WHAT TO PRODUCE
Return each line exactly as written. Begin with the first line of the entries and end with the line that has "The height and width of the screenshot is (292, 373).".

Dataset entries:
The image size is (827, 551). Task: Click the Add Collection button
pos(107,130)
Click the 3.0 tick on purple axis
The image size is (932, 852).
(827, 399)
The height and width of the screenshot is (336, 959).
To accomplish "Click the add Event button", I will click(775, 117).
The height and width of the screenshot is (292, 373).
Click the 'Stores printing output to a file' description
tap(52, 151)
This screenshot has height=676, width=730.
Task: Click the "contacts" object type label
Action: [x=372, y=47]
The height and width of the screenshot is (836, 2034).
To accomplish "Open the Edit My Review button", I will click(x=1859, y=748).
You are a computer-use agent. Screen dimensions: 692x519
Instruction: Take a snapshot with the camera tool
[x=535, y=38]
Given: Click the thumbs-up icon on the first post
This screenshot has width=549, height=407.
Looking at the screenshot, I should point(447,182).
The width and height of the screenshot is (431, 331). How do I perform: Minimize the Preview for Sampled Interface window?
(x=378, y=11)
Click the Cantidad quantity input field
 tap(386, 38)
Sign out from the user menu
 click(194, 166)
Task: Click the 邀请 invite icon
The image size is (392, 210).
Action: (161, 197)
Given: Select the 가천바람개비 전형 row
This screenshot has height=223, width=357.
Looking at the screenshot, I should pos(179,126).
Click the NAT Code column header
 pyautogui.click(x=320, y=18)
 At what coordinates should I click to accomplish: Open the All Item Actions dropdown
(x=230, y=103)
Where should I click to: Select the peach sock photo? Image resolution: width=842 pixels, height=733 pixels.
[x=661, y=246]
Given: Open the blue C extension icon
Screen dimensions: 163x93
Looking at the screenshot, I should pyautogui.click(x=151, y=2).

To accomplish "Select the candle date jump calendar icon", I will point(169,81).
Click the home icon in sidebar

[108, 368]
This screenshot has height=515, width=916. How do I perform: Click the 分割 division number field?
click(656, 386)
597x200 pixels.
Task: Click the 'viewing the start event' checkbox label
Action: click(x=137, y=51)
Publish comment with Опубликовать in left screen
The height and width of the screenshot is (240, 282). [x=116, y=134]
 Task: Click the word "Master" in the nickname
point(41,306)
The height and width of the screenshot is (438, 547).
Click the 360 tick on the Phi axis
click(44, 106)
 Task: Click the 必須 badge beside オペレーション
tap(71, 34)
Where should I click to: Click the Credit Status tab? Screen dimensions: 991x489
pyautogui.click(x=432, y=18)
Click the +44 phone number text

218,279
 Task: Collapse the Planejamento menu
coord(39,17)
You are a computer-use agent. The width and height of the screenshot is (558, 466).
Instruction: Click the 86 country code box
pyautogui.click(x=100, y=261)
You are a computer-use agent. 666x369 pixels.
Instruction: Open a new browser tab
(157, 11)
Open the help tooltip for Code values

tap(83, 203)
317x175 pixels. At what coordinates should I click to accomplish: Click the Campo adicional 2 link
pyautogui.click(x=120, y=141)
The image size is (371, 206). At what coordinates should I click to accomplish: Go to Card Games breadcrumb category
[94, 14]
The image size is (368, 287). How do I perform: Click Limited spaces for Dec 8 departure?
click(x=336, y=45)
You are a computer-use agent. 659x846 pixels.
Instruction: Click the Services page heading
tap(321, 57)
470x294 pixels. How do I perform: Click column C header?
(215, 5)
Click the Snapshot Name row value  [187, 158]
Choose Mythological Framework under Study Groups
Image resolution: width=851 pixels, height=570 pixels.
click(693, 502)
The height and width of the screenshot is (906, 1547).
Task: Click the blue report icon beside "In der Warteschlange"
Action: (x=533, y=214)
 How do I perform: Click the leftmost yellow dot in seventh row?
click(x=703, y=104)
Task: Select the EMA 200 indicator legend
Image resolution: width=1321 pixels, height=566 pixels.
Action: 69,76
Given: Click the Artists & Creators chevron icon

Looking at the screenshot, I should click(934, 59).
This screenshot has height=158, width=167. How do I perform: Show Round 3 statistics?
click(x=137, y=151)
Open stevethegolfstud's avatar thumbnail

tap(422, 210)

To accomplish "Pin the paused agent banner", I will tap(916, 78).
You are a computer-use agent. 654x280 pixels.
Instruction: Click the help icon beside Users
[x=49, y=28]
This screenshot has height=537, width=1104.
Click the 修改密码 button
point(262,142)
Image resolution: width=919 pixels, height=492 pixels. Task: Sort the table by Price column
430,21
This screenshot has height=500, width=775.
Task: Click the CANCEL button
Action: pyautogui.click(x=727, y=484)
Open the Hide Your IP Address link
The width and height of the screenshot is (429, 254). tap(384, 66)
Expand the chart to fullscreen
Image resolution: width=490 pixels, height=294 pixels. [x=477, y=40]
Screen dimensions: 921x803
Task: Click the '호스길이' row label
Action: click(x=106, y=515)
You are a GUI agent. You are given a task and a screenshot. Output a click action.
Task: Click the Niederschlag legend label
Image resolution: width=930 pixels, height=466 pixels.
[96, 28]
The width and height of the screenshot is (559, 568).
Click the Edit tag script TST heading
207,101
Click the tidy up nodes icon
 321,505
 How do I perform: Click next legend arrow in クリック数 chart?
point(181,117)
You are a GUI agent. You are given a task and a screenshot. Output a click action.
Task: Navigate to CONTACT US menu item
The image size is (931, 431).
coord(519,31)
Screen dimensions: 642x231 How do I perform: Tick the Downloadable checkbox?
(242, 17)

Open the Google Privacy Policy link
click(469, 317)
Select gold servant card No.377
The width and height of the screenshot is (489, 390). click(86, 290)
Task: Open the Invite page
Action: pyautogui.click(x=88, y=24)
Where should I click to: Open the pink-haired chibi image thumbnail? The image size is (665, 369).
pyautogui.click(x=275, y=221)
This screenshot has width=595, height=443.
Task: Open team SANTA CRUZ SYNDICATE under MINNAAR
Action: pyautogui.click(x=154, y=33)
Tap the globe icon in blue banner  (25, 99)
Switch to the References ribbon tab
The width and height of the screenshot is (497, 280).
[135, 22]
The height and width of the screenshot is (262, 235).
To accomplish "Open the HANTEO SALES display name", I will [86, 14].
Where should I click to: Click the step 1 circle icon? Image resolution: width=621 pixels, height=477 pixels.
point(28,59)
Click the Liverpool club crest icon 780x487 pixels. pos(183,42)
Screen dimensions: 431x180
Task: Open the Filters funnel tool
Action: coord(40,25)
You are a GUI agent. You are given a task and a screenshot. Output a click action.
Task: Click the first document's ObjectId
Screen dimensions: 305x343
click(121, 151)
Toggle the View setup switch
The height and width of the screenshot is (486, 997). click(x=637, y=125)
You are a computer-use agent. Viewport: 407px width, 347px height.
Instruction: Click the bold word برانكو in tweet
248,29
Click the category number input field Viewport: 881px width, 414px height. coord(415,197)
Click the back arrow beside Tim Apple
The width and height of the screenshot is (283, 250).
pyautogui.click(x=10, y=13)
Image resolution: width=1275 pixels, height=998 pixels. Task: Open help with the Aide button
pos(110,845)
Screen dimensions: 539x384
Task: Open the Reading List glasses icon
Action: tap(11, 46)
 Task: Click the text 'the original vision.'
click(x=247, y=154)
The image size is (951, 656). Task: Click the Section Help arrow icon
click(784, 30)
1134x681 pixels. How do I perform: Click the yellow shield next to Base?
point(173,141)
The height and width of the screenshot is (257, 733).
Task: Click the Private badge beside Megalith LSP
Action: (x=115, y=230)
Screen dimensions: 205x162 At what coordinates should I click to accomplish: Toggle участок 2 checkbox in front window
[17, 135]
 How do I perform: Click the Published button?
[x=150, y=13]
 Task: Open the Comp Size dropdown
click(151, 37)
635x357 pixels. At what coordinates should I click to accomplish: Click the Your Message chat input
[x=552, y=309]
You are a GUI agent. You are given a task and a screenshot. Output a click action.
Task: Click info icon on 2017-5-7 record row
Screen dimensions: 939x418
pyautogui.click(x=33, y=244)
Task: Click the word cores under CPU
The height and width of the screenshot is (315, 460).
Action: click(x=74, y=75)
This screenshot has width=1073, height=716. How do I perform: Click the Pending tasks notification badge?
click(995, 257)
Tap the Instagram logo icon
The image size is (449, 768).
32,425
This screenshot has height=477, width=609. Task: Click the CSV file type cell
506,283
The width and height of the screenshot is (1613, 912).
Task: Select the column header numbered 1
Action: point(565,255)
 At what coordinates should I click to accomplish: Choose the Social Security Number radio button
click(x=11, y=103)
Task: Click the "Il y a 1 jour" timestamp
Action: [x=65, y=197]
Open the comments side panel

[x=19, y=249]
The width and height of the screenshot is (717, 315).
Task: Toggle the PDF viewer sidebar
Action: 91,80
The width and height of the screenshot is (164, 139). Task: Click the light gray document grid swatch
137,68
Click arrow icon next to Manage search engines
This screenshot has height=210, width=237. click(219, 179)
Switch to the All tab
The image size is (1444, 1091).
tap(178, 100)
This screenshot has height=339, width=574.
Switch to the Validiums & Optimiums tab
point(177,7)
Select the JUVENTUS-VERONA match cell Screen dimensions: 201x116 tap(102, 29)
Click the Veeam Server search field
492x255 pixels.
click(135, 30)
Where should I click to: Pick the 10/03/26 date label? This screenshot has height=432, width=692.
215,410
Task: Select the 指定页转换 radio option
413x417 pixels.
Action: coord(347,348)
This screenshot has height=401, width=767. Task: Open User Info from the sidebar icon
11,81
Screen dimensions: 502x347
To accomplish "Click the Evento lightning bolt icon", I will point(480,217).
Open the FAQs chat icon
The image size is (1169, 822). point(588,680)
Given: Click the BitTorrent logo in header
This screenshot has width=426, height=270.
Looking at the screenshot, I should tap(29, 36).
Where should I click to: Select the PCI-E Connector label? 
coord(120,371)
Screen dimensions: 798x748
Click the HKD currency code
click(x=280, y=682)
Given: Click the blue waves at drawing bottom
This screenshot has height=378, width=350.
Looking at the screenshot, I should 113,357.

ANSWER SPACE
The image size is (827, 551). Task: Click the Add Collection button
pos(107,130)
Click the 3.0 tick on purple axis
The image size is (932, 852).
(827, 399)
The height and width of the screenshot is (336, 959).
To accomplish "Click the add Event button", I will click(775, 117).
The height and width of the screenshot is (292, 373).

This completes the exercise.